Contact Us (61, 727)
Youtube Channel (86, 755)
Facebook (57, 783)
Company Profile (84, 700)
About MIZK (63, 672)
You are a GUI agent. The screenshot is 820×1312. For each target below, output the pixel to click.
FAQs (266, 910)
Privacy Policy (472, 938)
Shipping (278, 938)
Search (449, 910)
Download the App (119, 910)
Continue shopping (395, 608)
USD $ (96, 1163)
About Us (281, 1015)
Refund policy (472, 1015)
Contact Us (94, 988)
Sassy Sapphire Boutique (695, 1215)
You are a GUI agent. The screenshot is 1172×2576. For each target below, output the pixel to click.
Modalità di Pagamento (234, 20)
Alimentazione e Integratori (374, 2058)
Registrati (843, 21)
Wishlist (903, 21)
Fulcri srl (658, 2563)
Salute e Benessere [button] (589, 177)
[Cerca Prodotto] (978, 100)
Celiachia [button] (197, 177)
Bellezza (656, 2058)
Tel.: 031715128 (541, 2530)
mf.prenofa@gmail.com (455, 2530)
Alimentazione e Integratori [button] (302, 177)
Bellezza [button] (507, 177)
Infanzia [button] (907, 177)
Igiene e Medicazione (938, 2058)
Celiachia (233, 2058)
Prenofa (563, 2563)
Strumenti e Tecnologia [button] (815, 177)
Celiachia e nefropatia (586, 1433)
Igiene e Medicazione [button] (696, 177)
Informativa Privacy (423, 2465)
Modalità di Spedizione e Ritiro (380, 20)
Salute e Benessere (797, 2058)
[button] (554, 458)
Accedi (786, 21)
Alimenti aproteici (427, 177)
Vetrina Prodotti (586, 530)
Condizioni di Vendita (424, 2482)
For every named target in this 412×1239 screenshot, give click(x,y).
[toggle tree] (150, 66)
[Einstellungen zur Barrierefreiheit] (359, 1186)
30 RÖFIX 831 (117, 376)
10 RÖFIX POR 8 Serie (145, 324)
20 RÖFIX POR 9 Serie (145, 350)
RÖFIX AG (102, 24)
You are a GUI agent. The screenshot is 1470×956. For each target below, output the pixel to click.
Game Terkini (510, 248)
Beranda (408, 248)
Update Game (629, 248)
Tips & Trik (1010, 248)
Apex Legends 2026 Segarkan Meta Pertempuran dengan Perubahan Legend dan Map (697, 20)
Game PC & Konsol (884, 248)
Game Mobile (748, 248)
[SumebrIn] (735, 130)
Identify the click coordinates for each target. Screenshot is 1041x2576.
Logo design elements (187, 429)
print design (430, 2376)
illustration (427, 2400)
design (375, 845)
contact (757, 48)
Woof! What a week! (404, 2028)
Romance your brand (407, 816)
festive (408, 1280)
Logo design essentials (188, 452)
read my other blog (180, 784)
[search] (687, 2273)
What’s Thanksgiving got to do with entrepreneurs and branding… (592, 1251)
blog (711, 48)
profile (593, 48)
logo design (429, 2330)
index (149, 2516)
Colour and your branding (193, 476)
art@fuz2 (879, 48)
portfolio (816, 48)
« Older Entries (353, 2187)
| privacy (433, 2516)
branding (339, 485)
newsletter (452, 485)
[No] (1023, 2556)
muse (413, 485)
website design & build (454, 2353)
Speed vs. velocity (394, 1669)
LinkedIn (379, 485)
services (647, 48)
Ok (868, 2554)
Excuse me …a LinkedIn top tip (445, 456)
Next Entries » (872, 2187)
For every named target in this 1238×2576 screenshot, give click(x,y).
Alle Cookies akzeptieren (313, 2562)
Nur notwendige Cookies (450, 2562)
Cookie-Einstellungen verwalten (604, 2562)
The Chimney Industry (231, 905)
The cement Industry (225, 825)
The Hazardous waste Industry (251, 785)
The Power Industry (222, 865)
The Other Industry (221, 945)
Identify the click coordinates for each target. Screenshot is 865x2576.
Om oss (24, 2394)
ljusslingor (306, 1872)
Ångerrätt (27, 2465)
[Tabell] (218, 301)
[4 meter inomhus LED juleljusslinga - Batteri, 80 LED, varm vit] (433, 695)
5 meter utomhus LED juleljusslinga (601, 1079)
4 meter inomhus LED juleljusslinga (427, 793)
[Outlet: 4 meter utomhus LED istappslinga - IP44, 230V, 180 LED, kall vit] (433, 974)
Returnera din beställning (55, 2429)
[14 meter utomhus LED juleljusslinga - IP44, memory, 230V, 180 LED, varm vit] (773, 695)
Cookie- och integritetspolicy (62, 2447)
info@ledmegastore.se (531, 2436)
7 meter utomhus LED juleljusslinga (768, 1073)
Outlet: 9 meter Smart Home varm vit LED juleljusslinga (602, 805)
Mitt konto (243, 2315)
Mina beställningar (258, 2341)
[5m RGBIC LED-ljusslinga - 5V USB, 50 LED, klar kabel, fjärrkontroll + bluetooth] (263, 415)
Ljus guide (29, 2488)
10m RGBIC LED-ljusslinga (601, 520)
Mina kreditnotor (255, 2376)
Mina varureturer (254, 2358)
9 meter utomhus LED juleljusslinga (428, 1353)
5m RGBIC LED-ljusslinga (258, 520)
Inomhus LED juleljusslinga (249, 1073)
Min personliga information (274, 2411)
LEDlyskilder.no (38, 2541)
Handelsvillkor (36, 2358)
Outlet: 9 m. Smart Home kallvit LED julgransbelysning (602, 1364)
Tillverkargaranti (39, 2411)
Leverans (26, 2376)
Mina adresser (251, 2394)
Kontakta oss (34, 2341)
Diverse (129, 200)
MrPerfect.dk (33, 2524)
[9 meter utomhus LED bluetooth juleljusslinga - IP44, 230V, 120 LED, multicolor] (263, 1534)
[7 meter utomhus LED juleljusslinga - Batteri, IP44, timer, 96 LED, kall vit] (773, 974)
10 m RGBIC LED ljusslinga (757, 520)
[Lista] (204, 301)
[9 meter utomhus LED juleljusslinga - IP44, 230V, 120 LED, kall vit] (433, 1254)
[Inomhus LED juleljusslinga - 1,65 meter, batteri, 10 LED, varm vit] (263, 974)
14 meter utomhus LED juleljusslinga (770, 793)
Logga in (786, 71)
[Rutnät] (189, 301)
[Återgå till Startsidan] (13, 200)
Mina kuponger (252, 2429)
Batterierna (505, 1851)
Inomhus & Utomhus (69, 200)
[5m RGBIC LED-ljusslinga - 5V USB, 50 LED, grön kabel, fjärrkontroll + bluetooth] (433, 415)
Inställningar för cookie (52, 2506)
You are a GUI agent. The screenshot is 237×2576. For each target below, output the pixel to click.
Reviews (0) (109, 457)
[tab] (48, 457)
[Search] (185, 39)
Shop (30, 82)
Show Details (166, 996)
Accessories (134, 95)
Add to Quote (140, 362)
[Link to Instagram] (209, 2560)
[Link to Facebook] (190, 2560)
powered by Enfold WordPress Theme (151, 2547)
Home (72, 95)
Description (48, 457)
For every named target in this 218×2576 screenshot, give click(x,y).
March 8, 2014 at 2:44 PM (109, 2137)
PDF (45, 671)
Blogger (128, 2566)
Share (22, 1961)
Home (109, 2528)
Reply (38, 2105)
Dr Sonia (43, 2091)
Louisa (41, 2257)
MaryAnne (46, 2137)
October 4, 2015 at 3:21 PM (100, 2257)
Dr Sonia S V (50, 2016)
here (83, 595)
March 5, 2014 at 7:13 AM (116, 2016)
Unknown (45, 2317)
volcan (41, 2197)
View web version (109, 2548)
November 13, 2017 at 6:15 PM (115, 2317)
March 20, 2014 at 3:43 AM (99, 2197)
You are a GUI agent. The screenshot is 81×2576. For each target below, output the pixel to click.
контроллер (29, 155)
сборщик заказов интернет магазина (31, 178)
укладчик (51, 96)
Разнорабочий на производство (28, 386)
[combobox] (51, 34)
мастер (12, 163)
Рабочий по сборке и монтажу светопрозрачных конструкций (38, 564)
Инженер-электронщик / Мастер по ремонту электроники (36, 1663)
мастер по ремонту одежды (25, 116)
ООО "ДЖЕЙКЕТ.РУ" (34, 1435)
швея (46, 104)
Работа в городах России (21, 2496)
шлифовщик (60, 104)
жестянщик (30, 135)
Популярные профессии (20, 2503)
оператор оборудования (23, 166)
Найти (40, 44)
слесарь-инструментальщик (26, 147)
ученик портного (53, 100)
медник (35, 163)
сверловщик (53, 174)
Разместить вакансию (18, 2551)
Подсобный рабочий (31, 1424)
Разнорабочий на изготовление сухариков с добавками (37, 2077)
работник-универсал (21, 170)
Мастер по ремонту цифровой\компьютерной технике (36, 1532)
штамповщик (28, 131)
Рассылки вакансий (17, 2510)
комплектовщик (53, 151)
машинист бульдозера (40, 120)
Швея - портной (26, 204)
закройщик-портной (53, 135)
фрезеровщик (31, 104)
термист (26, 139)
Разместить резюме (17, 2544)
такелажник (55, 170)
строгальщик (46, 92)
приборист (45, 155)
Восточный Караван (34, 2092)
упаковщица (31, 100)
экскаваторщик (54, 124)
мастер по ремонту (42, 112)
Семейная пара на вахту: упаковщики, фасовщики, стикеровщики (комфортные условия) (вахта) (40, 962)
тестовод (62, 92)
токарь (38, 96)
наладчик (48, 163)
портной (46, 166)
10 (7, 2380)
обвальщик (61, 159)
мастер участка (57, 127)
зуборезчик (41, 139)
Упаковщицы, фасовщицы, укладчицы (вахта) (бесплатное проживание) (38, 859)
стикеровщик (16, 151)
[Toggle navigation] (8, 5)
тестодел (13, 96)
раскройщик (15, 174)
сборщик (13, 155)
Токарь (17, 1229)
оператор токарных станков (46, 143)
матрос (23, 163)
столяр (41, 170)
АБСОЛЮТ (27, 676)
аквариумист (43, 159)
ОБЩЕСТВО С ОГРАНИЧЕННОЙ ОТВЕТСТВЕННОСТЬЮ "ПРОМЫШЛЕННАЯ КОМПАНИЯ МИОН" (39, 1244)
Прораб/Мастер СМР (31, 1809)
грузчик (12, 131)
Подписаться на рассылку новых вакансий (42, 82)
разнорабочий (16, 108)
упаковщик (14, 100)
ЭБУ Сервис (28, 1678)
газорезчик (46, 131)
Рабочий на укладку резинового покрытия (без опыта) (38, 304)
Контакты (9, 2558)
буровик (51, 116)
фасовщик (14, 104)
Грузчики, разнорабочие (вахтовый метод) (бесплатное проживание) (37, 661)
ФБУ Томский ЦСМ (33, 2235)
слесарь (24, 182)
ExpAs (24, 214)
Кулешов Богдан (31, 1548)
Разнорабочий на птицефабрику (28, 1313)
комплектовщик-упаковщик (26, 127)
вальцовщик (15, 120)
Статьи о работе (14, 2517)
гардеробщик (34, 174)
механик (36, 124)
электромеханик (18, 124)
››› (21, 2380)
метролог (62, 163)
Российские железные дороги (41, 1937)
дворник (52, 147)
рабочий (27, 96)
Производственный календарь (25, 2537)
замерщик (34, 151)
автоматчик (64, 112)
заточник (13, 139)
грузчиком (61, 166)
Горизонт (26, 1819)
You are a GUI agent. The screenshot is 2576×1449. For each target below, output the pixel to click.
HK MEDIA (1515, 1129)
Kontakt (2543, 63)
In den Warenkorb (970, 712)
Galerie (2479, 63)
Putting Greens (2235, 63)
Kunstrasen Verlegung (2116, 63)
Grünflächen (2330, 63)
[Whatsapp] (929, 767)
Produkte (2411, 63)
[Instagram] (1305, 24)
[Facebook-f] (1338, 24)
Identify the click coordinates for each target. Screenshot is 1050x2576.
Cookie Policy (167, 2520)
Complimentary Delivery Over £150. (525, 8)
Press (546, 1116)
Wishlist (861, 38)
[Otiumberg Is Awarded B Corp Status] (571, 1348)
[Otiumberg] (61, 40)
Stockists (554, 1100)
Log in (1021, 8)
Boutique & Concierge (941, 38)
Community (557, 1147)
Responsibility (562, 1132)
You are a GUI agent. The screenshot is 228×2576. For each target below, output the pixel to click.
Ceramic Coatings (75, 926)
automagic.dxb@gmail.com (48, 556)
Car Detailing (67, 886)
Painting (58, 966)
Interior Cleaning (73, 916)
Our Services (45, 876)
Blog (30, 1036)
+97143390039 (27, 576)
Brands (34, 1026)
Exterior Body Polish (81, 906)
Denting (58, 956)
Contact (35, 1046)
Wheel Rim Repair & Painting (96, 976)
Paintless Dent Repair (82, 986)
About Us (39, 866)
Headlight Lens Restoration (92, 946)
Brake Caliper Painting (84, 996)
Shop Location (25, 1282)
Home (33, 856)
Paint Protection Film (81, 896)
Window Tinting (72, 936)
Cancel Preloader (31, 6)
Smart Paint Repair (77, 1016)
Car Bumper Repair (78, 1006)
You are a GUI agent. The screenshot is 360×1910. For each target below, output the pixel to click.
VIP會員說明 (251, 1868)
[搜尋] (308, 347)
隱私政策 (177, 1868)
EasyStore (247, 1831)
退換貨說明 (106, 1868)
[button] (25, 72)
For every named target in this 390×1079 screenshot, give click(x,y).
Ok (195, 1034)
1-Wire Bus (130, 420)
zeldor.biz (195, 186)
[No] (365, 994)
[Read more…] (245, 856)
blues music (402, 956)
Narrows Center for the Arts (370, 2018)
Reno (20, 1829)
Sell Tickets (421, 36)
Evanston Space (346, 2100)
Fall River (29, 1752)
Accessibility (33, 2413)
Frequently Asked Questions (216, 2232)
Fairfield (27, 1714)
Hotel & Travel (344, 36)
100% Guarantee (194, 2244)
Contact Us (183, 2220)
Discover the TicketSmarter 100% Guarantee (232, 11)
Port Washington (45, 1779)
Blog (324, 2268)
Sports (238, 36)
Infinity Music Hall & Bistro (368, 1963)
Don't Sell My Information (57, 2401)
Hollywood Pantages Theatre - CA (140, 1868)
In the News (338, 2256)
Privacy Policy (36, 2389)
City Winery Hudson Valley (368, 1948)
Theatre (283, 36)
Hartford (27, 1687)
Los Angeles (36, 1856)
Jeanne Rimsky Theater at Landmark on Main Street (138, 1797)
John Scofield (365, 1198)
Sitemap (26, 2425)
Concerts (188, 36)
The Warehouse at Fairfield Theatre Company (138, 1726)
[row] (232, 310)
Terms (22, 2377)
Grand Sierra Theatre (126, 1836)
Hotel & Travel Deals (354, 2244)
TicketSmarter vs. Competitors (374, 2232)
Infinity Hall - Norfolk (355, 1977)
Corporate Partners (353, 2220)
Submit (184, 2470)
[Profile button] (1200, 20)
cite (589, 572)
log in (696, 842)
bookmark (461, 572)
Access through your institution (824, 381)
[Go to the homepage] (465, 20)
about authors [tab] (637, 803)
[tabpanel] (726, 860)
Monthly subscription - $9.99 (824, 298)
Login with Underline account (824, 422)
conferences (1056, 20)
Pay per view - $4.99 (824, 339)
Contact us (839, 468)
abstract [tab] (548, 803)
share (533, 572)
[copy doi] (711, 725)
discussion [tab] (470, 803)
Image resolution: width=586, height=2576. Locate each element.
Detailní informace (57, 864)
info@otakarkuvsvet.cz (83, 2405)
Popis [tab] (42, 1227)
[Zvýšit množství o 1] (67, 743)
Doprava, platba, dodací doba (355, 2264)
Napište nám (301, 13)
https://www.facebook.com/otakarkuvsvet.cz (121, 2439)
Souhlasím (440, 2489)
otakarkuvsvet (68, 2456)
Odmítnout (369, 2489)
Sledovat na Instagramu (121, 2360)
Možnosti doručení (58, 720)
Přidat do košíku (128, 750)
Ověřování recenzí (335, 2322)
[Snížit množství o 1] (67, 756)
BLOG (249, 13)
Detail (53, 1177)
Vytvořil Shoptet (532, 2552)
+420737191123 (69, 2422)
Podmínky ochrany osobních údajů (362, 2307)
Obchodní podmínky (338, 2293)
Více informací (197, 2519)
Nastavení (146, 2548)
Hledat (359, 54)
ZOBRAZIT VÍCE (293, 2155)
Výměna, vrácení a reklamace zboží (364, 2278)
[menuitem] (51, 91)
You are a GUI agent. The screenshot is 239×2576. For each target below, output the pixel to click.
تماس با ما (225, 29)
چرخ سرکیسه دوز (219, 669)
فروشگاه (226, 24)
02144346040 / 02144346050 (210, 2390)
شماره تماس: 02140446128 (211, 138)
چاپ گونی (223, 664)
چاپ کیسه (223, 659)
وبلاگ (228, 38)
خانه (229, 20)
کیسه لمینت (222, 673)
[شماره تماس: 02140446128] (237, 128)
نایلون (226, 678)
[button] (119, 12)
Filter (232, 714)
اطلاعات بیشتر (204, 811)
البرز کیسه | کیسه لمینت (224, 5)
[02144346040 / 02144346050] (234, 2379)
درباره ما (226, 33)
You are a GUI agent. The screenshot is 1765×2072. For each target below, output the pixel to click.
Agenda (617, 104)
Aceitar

:: DESCRIPTION OF THE TASK ::
Retype every line of the listing, word for word, from its opening line to the line that holds "Download the App (119, 910)", and include that last line too.

:: SOLUTION TO THE EXERCISE ::
Contact Us (61, 727)
Youtube Channel (86, 755)
Facebook (57, 783)
Company Profile (84, 700)
About MIZK (63, 672)
You are a GUI agent. The screenshot is 820×1312. For each target below, output the pixel to click.
FAQs (266, 910)
Privacy Policy (472, 938)
Shipping (278, 938)
Search (449, 910)
Download the App (119, 910)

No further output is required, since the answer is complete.